§ LISTING:
========

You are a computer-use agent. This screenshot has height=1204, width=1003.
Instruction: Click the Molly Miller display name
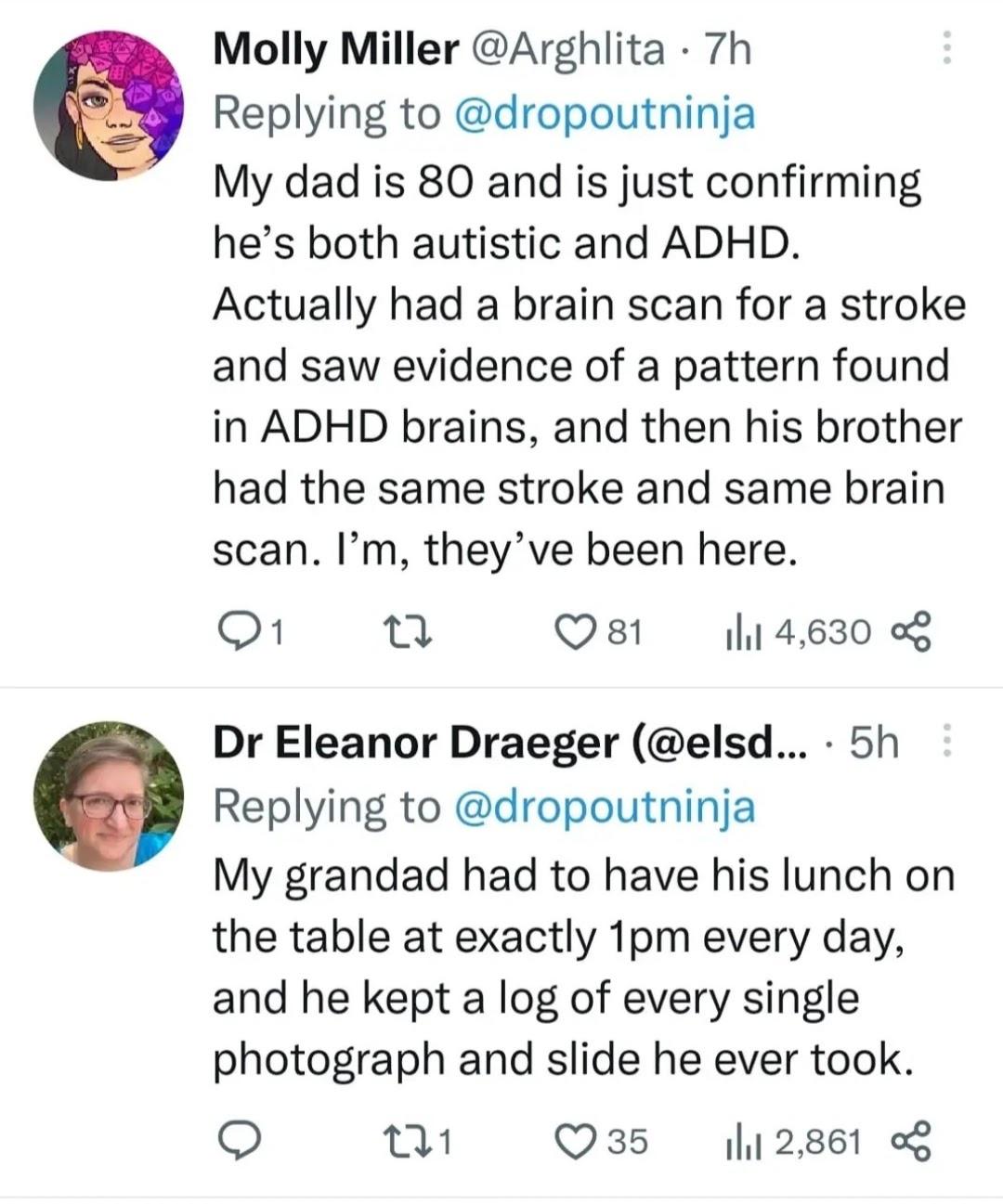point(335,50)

========

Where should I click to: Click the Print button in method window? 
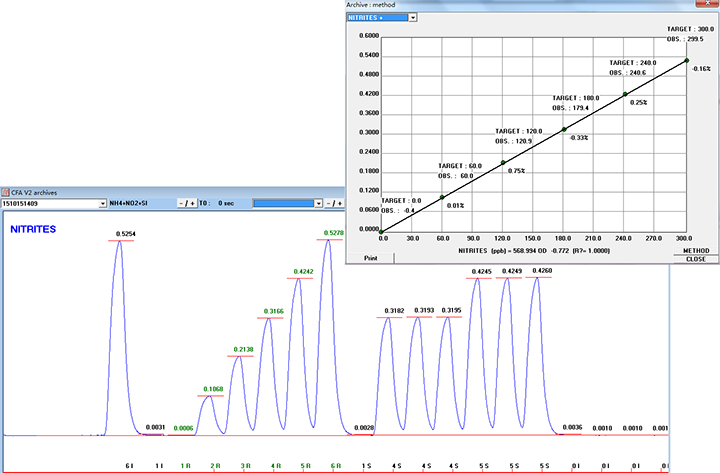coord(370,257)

========

§ JOB:
Rewrite the material from the line containing "You are a computer-use" through the line containing "point(335,50)", with every line and request included. Multiply only the coordinates in the answers by 0.3 and round each to a whole number, rounding halves up, and omit the pictures.

§ TASK ANSWER:
You are a computer-use agent. This screenshot has height=1204, width=1003.
Instruction: Click the Molly Miller display name
point(101,15)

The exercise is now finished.